Girl with the Patent Roller Skates.
By Tommy Tucker.
I once had a girl who was pretty as a pearl,
And her age was forty-five;
In her face their was a gash, where she'd stow away hash
Quicker than any woman alive.
She was light as a cork, and she'd get outside of pork,
Ham and eggs, or any kind of fruit;
When those roller skates came out, how she would dash about.
With one tightly strapped upon each boot.
But now she'd dead and buried, and has climbed the golden stairs.
But before she died, she loudly cried, don't forget to bang my hair.
Through the streets she would fly, in her hand a piece of pie;
When on her way to school.
If you got in her way, she would dump you and say,
Come here, I'll pick you up, you fool.
Once she went out west to take a little rest,
And they charged her double rates,
For she skated in the car till she got to Omaha,
On her pretty little patent roller skates.-Chorus.

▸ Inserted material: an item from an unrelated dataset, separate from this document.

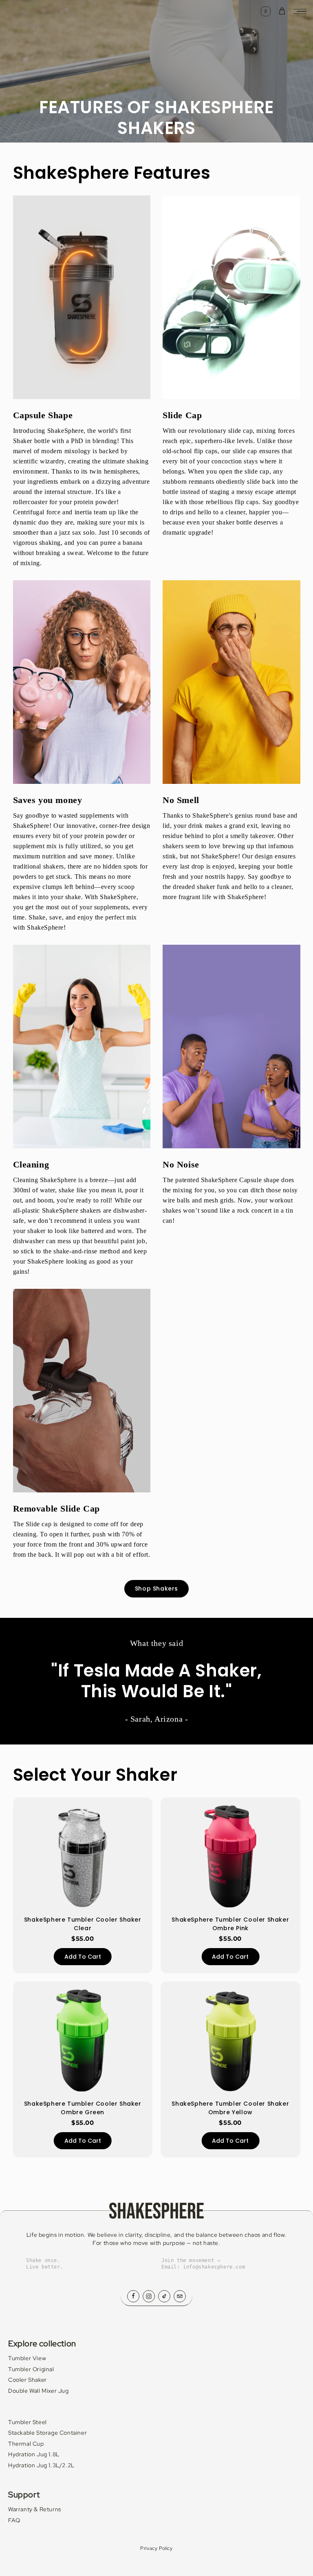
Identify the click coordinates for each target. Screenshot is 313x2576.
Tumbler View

Now she was number one, and thought she'd have fun
A-skating on the railroad track;
Along the road she flew, and had not sense to
Turn round and look back.
Somehow the engineer chanced to be upon his ear,
So, of course, he did not whistle down brakes;
The cow-catcher bit her a welt just right beneath the belt.
And she's gone where they don't use roller skates.-Chorus.